* REQUIRED ACTION:
I'd like the entries repeated exactly, pictures omitted.

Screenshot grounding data

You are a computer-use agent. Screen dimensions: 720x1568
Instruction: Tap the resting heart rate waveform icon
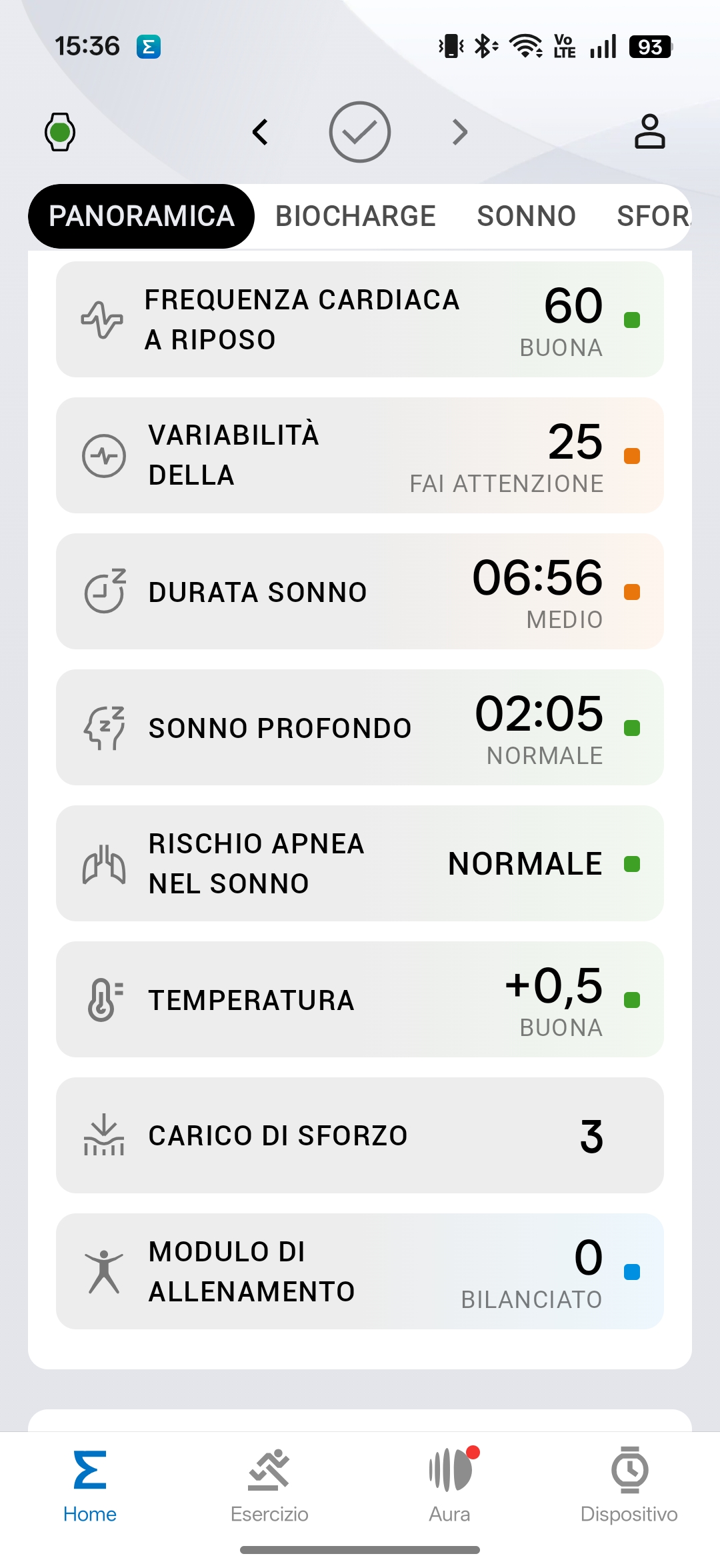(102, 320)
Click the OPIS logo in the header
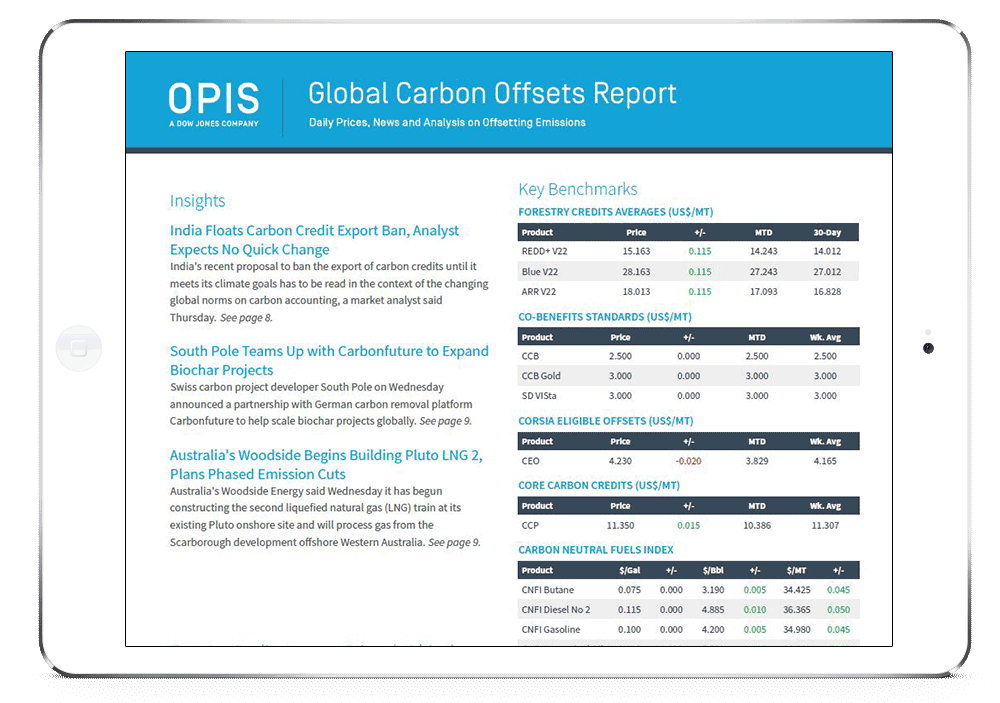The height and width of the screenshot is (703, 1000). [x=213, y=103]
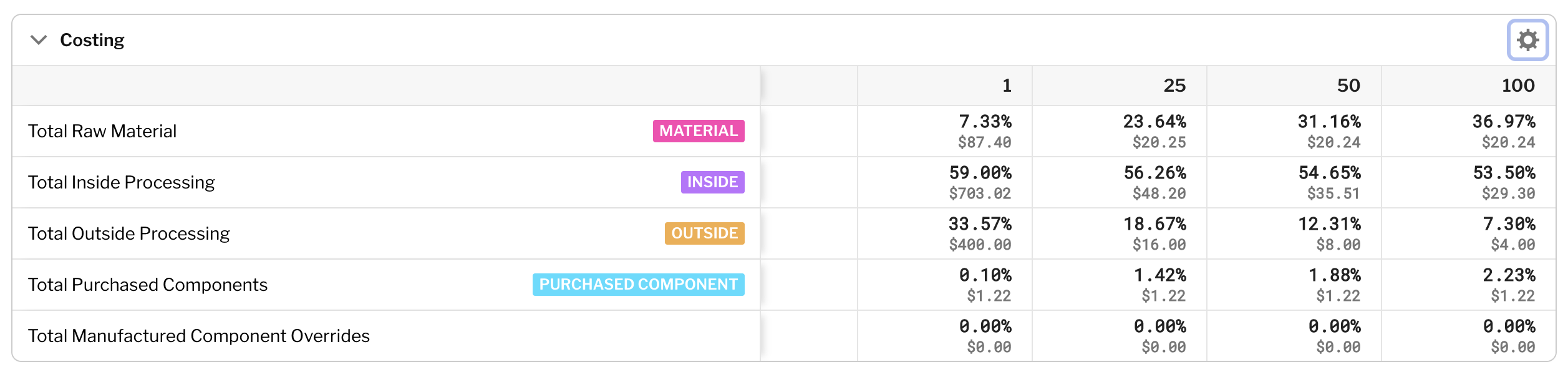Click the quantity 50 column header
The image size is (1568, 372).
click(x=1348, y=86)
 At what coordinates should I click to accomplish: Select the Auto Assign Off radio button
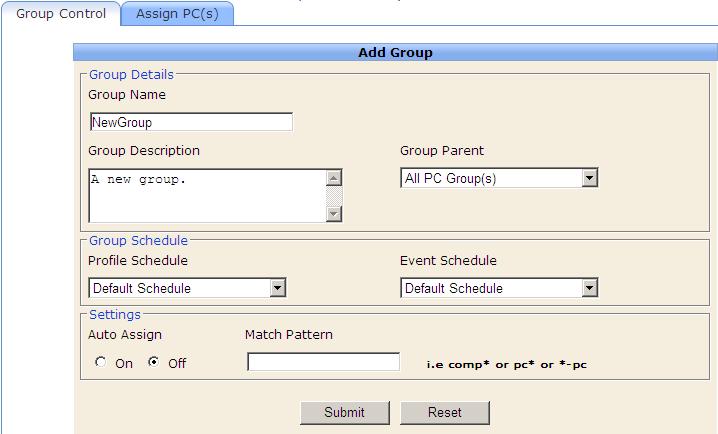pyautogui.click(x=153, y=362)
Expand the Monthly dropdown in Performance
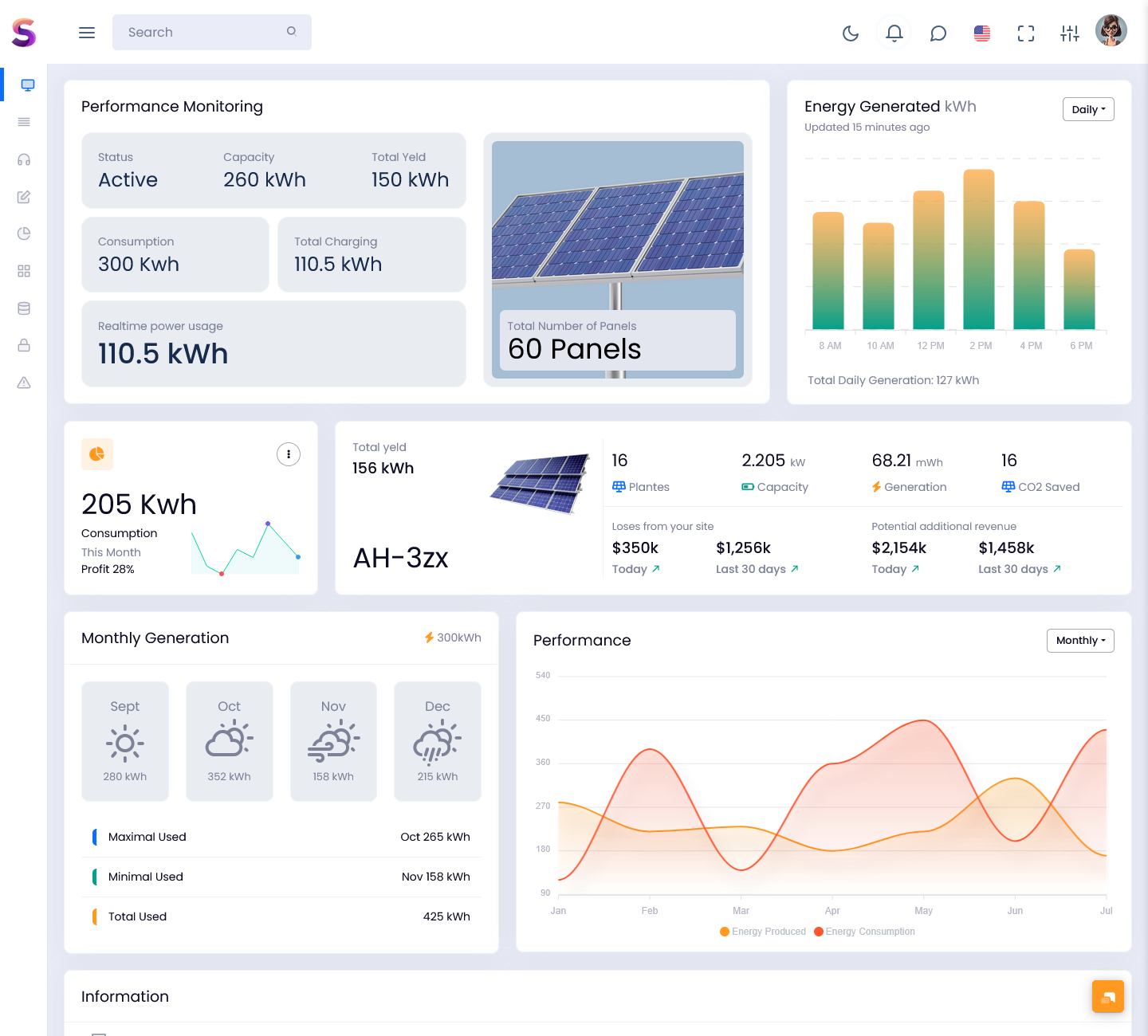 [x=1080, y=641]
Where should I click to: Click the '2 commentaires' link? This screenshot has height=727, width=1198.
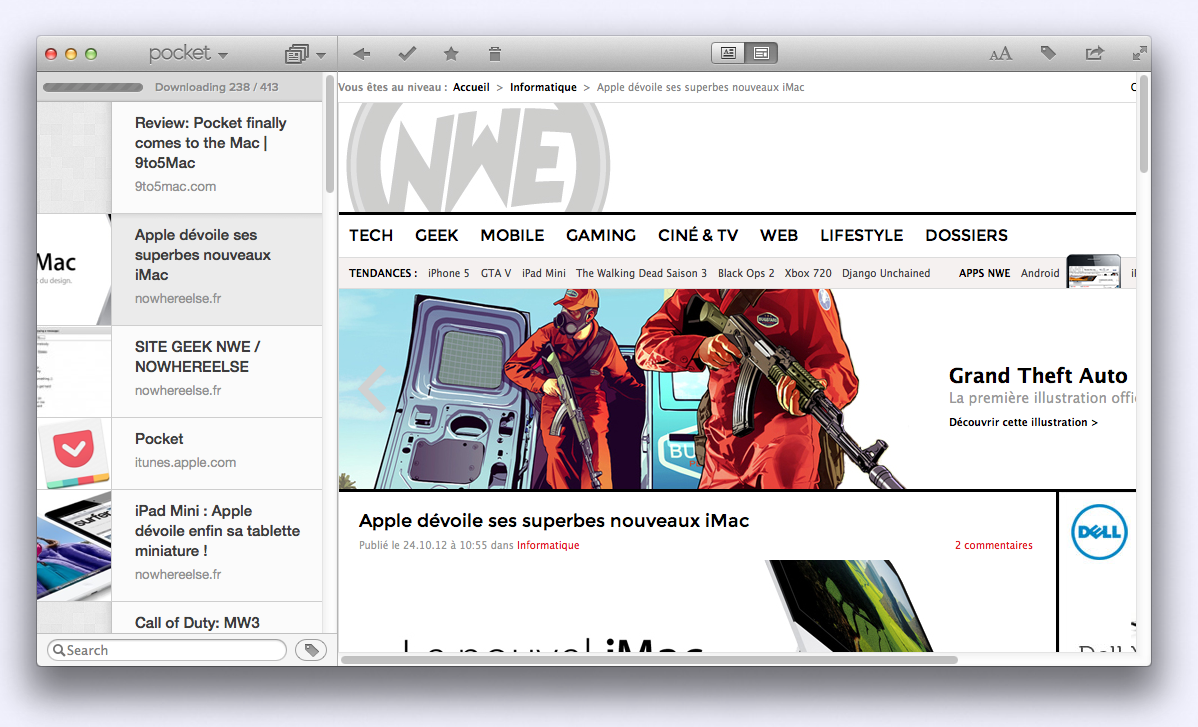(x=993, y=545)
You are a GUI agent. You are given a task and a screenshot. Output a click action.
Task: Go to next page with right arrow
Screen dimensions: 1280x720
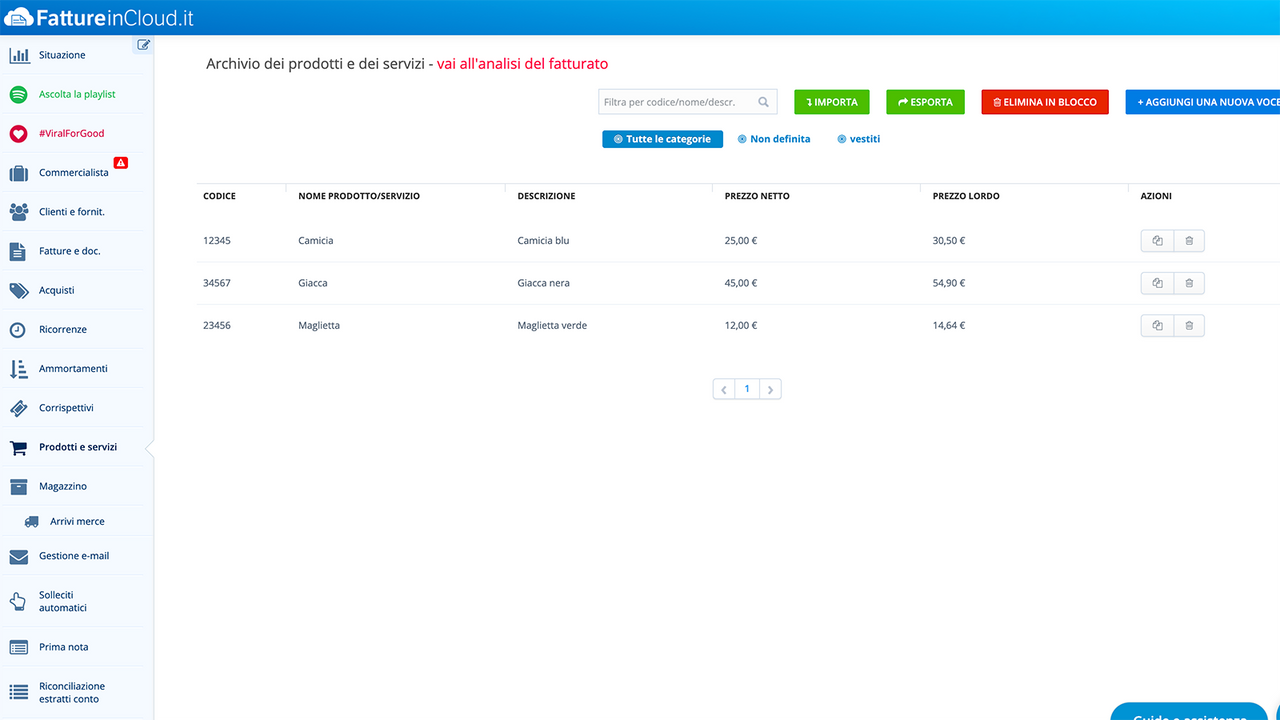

* ANSWER SECTION:
You are a computer-use agent. Screen dimensions: 720x1568
Instruction: Tap the resting heart rate waveform icon
(102, 320)
Click the OPIS logo in the header
The height and width of the screenshot is (703, 1000). [x=213, y=103]
Click the quantity 50 column header
The image size is (1568, 372).
click(x=1348, y=86)
 At what coordinates should I click to accomplish: Select the Auto Assign Off radio button
pyautogui.click(x=153, y=362)
Expand the Monthly dropdown in Performance
 [x=1080, y=641]
Where should I click to: Click the '2 commentaires' link? This screenshot has height=727, width=1198.
(x=993, y=545)
You are a GUI agent. You are given a task and a screenshot. Output a click action.
Task: Go to next page with right arrow
Screen dimensions: 1280x720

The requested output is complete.